▶ _TEXTO DE ORIGEM_:

⁂

Conhecida a norma reguladora da situação com a qual o recurso nos confronta, importa primeiramente assentar em que a condenação dos presentes autos se enquadra subjetiva e temporalmente no regime de clemência estabelecido pela Lei 38-A/2023, de 2 de agosto. Com efeito, tendo o arguido nascido em ….10.2004 e sido condenado por factos praticados em 17.09.2022, constatamos que os crimes pelos quais o mesmo foi condenado ocorreram em data anterior a 19 de junho de 2023, e que o arguido tinha à data dos factos menos de 30 anos de idade, cumprindo, pois, os requisitos estipulados pelo artigo artigo 2.º, n.º 1, da referida Lei, a saber: terem os ilícitos sido praticados até às 00:00 horas de 19 de junho de 2023, por pessoas que tenham entre 16 e 30 anos de idade à data da prática dos factos.

No que diz respeito ao mérito da decisão recorrida, concordamos inteiramente com sentido da mesma. Vejamos.

O cerne da questão a decidir centra-se na interpretação do normativo transcrito, especialmente para efeitos de determinação das penas de multa que deverão considerar-se abrangidas pelo perdão de penas aí estabelecido. Mais concretamente, caberá determinar se nas situações de condenação em pena única resultante da realização de cúmulo jurídico que englobou penas parcelares de multa aplicadas pela prática de crimes não excluídos do perdão e da amnistia nos termos previstos no artigo 7º, nº 1 da Lei em referência – situações nas quais se inclui a dos presentes autos – o perdão estabelecido pelo artigo 3º, nº 2, alínea a) acima transcrito deverá aplicar-se tão somente à pena única – nos termos previstos no nº 4 do mesmo preceito – ou se o mesmo é igualmente aplicável às penas parcelares nas situações em que a pena única, atenta a sua dosimetria, se encontre fora do campo de aplicação da referida norma.

⁂

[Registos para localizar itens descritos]
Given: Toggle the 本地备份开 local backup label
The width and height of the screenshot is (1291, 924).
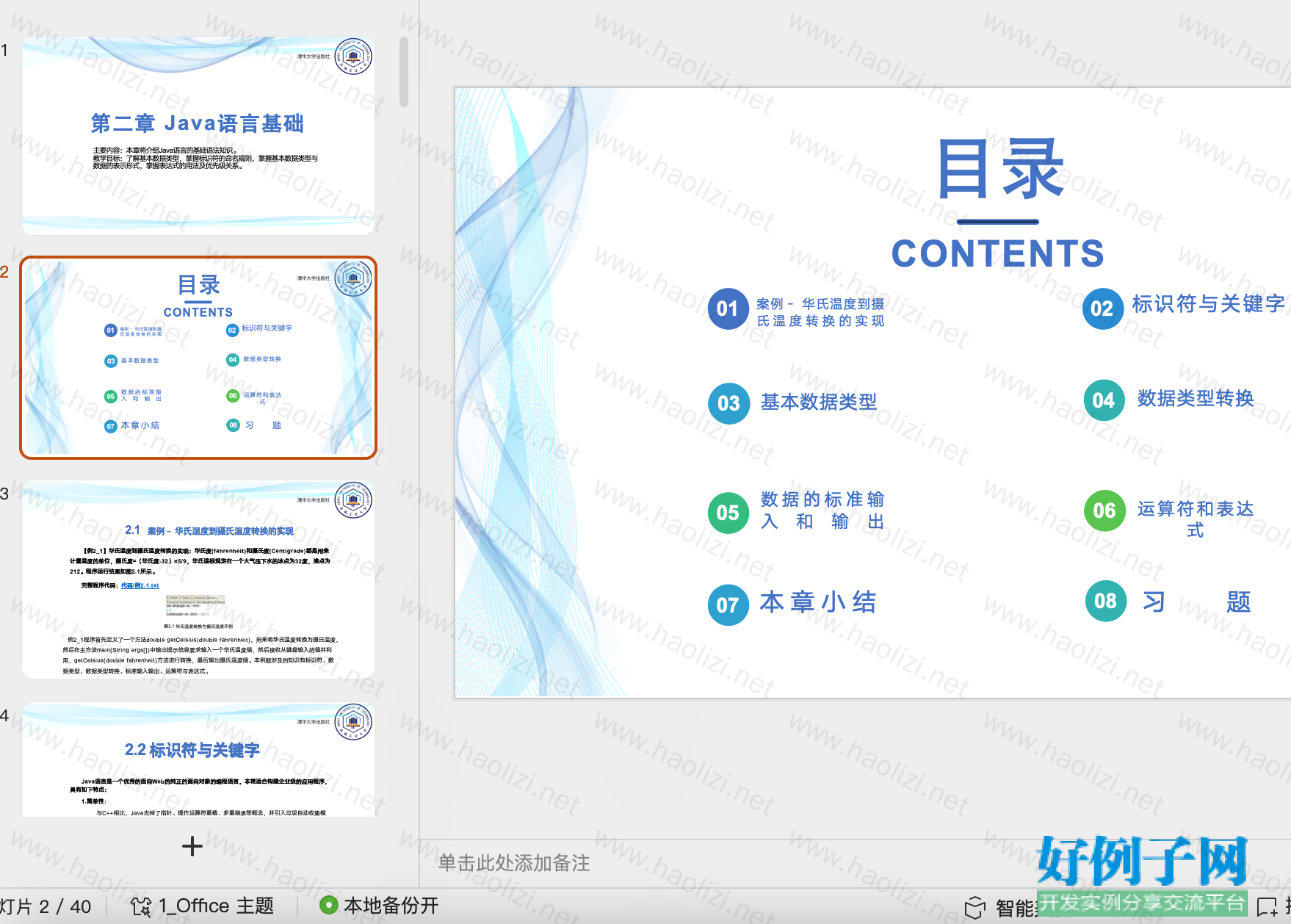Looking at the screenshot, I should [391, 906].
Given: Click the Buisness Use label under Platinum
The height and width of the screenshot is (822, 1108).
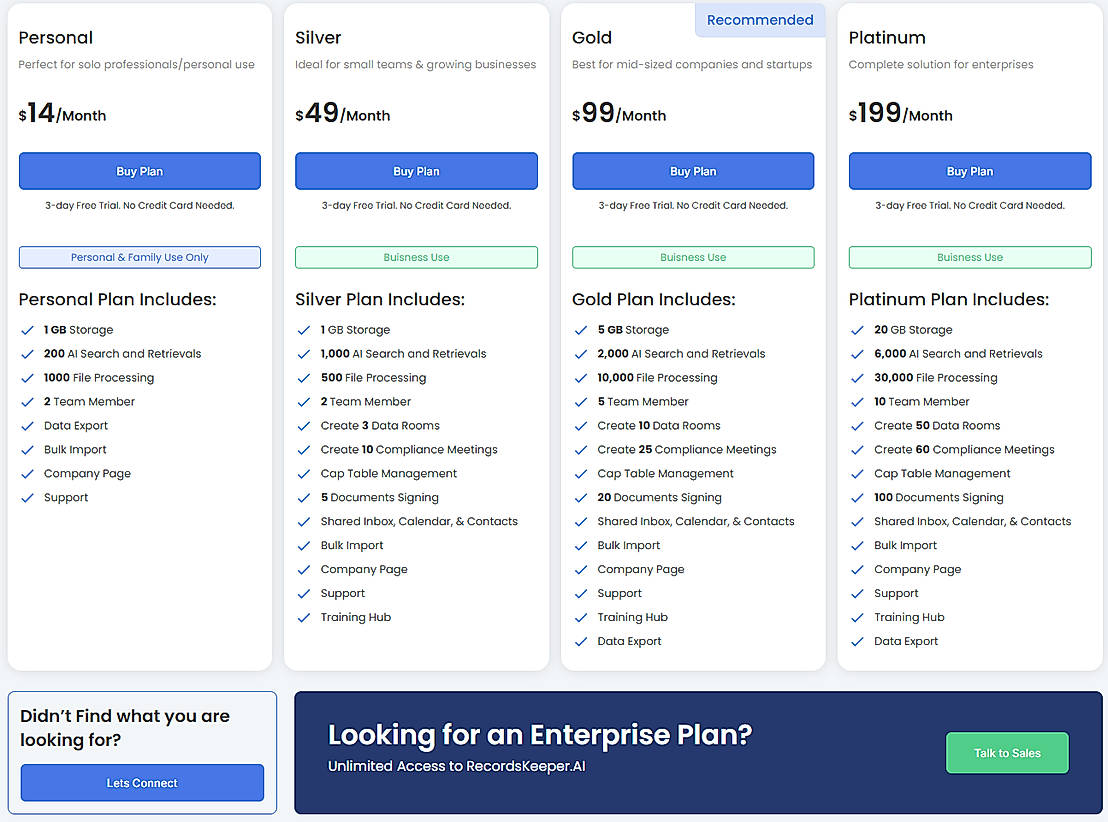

⁂

▶ _TAREFAS ESCRITAS_:
• 1. Segundo o texto de origem, que idades deviam ter as pessoas à data da prática dos factos para estarem abrangidas pelo artigo 2.º, n.º 1, da Lei?
• 2. Devolva, do texto de origem, a parte que abre com as palavras "Conhecida a norma" e fecha com "prática dos factos.", copiando-a sem qualquer alteração.

▶ _SOLUÇÕES DAS TAREFAS_:
• 1. Deviam ter entre 16 e 30 anos de idade.

• 2.
Conhecida a norma reguladora da situação com a qual o recurso nos confronta, importa primeiramente assentar em que a condenação dos presentes autos se enquadra subjetiva e temporalmente no regime de clemência estabelecido pela Lei 38-A/2023, de 2 de agosto. Com efeito, tendo o arguido nascido em ….10.2004 e sido condenado por factos praticados em 17.09.2022, constatamos que os crimes pelos quais o mesmo foi condenado ocorreram em data anterior a 19 de junho de 2023, e que o arguido tinha à data dos factos menos de 30 anos de idade, cumprindo, pois, os requisitos estipulados pelo artigo artigo 2.º, n.º 1, da referida Lei, a saber: terem os ilícitos sido praticados até às 00:00 horas de 19 de junho de 2023, por pessoas que tenham entre 16 e 30 anos de idade à data da prática dos factos.